Turn to the upbeat studio pabulum they are all supposedly in recoil from, and it’s scarcely any brighter. “There’s no denying it, these are dark times,” begins the latest Harry Potter, the “darkest yet”, in which our heroes spend most of their time crouched in a tent, debating the hopelessness of their situation, while the forces of darkness threaten to engulf them. That’s the kid’s movies. Amongst current entertainments aimed at adults, only Star Trek has dared deliver anything like the uplift of summers past; the rest — from The Dark Knight to The Terminator — all come plunged in terminal gloom, their brooding heroes pacing back and forth beneath skies the color of vengeance. When the TV show Battlestar Galactica ended on a rare note of optimism last year the chat-rooms were in uproar. We would appear to be bang smack in the middle of a new critical consensus wherein grittiness is close to Godliness, and everyone seeks a position on or close to the ‘edge,’ now as over-booked as Malibu beach-front property. Everyone is against the mainstream now, even the mainstream — especially the mainstream. “It’s a strange critical phenomenon that only works of art that are ‘edgy’ or ‘scary’ or ‘dangerous’ are regarded as in anyway noteworthy,” wrote Nick Hornby recently. ““Can’t we let them console, uplift, inspire, move, cheer? Please?” We are sold books on the promise of their being “dark and disturbing,” TV shows for being “raw, uncompromising, gritty”, pop lyrics that are “dark, edgy, angry,” even “raw, edgy” fashion shoots. Fashion shoots. As in: models, clothes. Album of the year, meanwhile, is Kanye West’s My Beautiful Dark Twisted Fantasy, “an art-rock set that radiates an almost unbearable feeling of desolation,” according to one reviewer.
What happened? Wasn’t pop culture supposed to be a matter of cheap uplift, ambrosial optimism and the false consciousness of a Hollywood happy ending? A trip to the multiplex these days involves more radical alienation than a season of Brecht. "You have a responsibility for the way you make the audience feel, and I want them to feel uncomfortable,” says David Fincher, this year’s Oscar favorite for best director. "Some people go to the movies to be reminded that everything's okay. I don't make those kinds of movies. That, to me, is a lie. Everything's not okay." Really? It’s always a lie that everything is okay, and always the case that everything is completely screwed?

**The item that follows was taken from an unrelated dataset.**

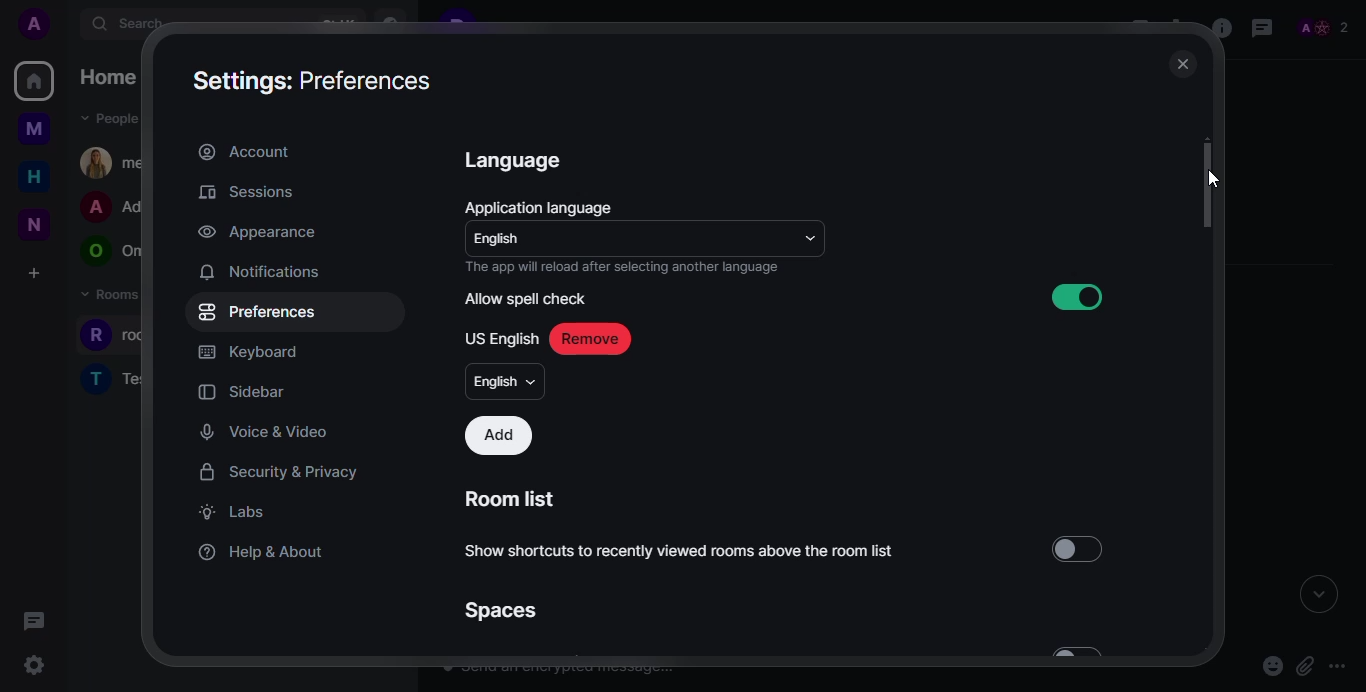 The height and width of the screenshot is (692, 1366). Describe the element at coordinates (589, 339) in the screenshot. I see `remove` at that location.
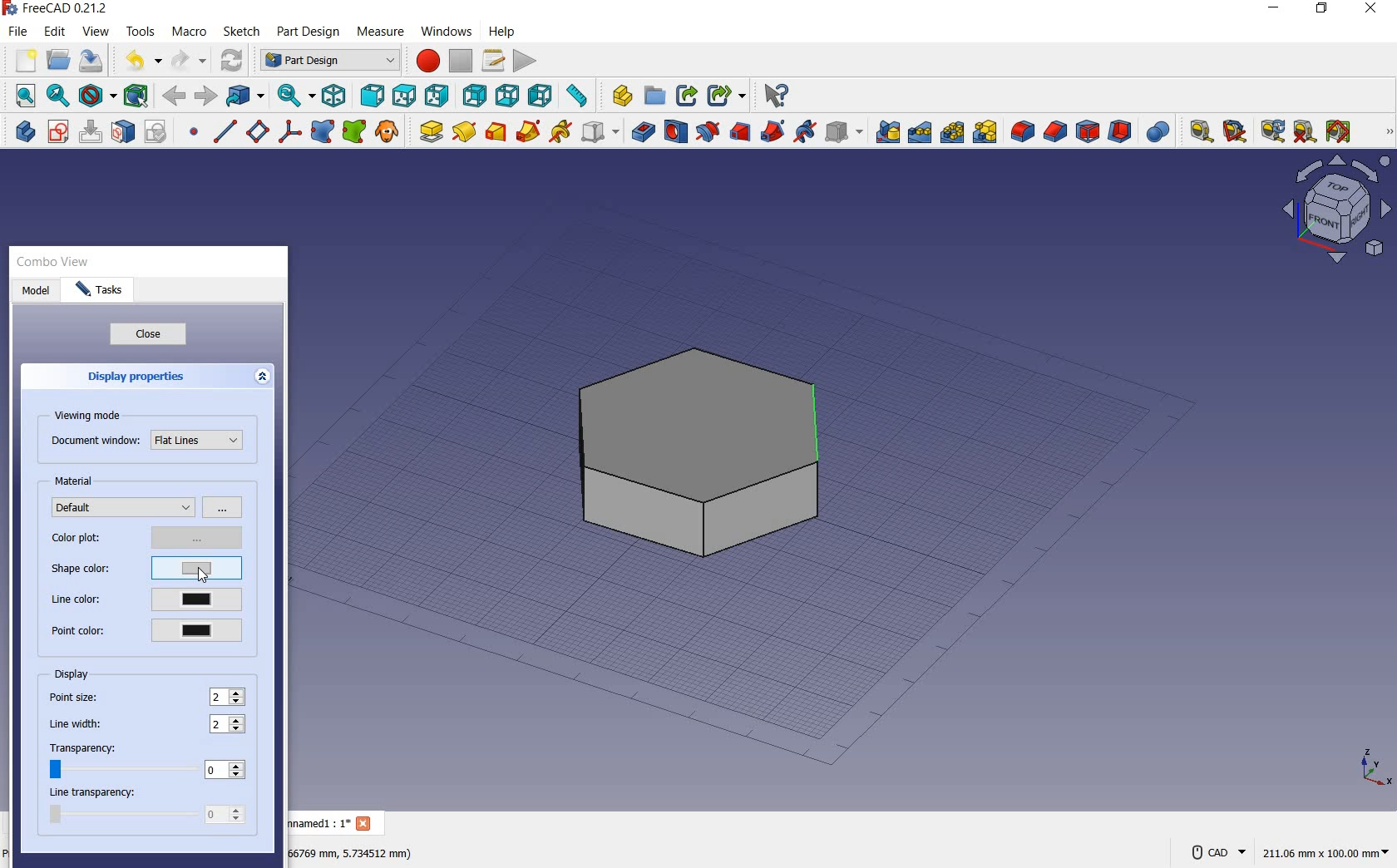 This screenshot has width=1397, height=868. What do you see at coordinates (372, 97) in the screenshot?
I see `front` at bounding box center [372, 97].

That seems as comforting a fantasy as any purveyed by the latest Julia Roberts film, and yet it’s Eat Pray Love that gets it in the neck from Fincher and co. Maybe this rash of miserablism marks the final maturation of pop culture, now risen from its teenybop roots to arrogate the mantle of seriousness once associated with the High Arts. When the New York Times describes a play as “moving like an edgy pit bull, uncompromising in its complete disregard of solicitous and genial warmth” we take it for granted that a satisfactory aesthetic experience is being described. Similarly, when Carol Ann Duffy recently wrote in the pages of the New York Review of Books about a Ted Hughes poem that “seems to touch a deeper, darker place than any poem he’s ever written,” (it was about who Hughes was shagging the weekend Slyvia Plath committed suicide) we assume she meant it as praise. "Dark means serious,” commented Peter Steinfeld wrote on the Commonweal blog. “Dark means shadows. Dark means not evading the sad and inexplicable complexities of life.”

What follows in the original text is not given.